COMSOL is used to simulate the diffusion process.
The process takes about 0.01s. The volume of the system is at the microliter level. As a result, we can believe that the total time of diffusion of inducers can be ignored.
The processes involved are expressions of LuxI and LuxR, formation of a complex of LuxR's protein and AHL, and expression of GFP. To simplify our estimation without loss of rationality, we follow the assumptions stated in the Logic AND Gate part in predictions of productivity. Especially, rates of the expression processes involved are regarded as linear variables in our assumptions. We enter the mathematical derivation and values of parameters in the Logic AND Gate part into SimBiology and estimate the time taken for output. The graph SimBiology predicts and draws is as follows (Figure 26).
According to the value of the dependent variable in the graph, we estimate that the process takes almost 60 seconds.

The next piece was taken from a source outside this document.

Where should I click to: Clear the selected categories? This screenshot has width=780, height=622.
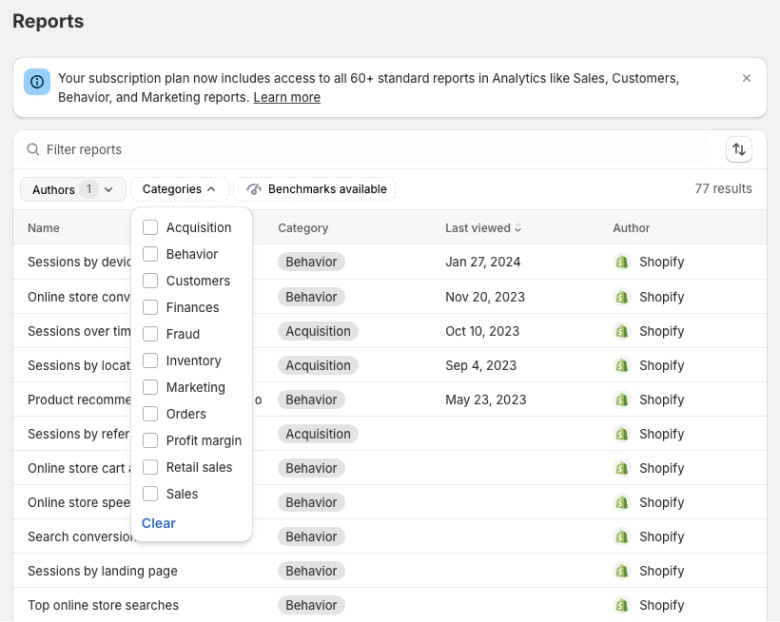click(x=158, y=523)
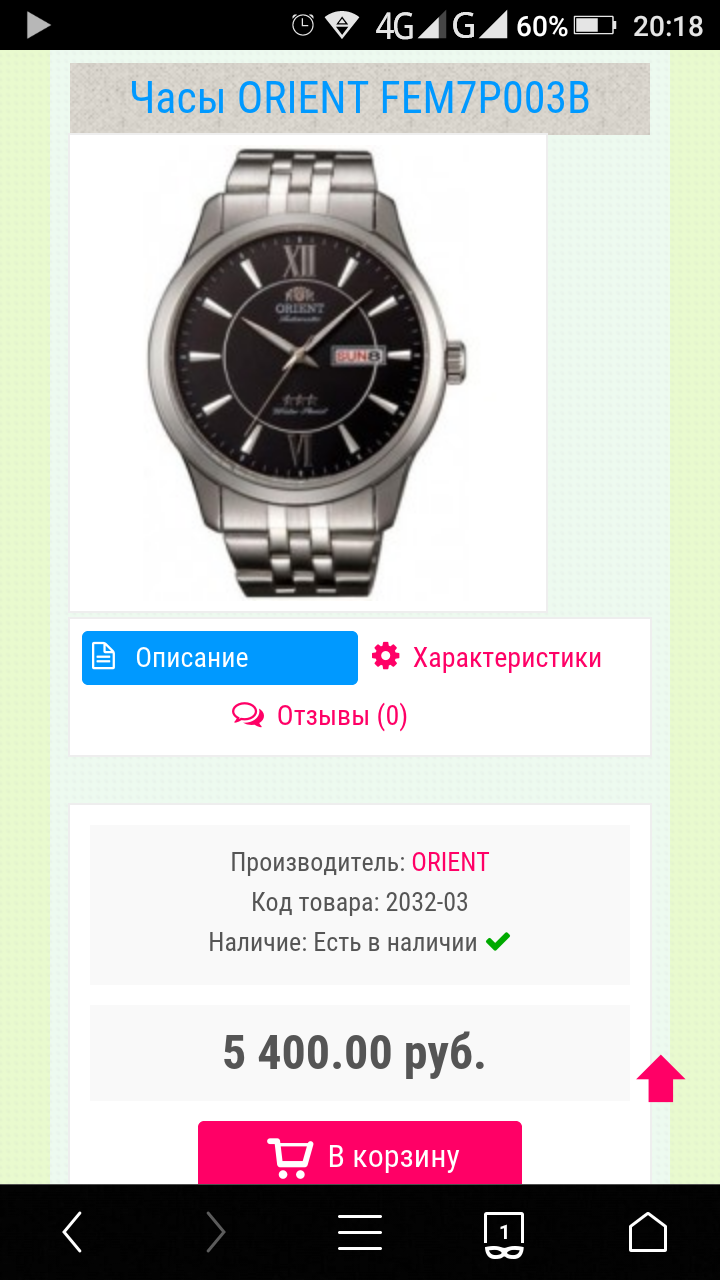Image resolution: width=720 pixels, height=1280 pixels.
Task: Open the Отзывы (0) reviews tab
Action: pyautogui.click(x=320, y=716)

By matching with wet lab, we know that the complete experiment takes several hours. Based on our estimation of time, we speculate that Register&Patch is the most time-consuming part. We hope that by extensive research and study, we can find an approximation algorithm with error multiple controlled at a constant level to appropriately predict the time and find ways of reducing wasted time to optimize our biological circuits.